— Aim of the exercise —
Up to and including the line with "The height and", please reproduce the lines below exactly, beginning with the first.

— Record excerpts —
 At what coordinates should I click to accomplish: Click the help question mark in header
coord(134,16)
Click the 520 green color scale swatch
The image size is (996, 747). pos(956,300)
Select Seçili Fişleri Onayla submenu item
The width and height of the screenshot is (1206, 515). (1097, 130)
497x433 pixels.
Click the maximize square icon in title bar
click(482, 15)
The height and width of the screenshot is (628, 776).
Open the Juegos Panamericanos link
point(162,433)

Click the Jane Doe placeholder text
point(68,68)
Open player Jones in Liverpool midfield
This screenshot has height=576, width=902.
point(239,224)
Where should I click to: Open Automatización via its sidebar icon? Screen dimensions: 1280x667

— Exercise solution —
 At what coordinates should I click to accomplish: Click the help question mark in header
coord(134,16)
Click the 520 green color scale swatch
The image size is (996, 747). pos(956,300)
Select Seçili Fişleri Onayla submenu item
The width and height of the screenshot is (1206, 515). (1097, 130)
497x433 pixels.
Click the maximize square icon in title bar
click(482, 15)
The height and width of the screenshot is (628, 776).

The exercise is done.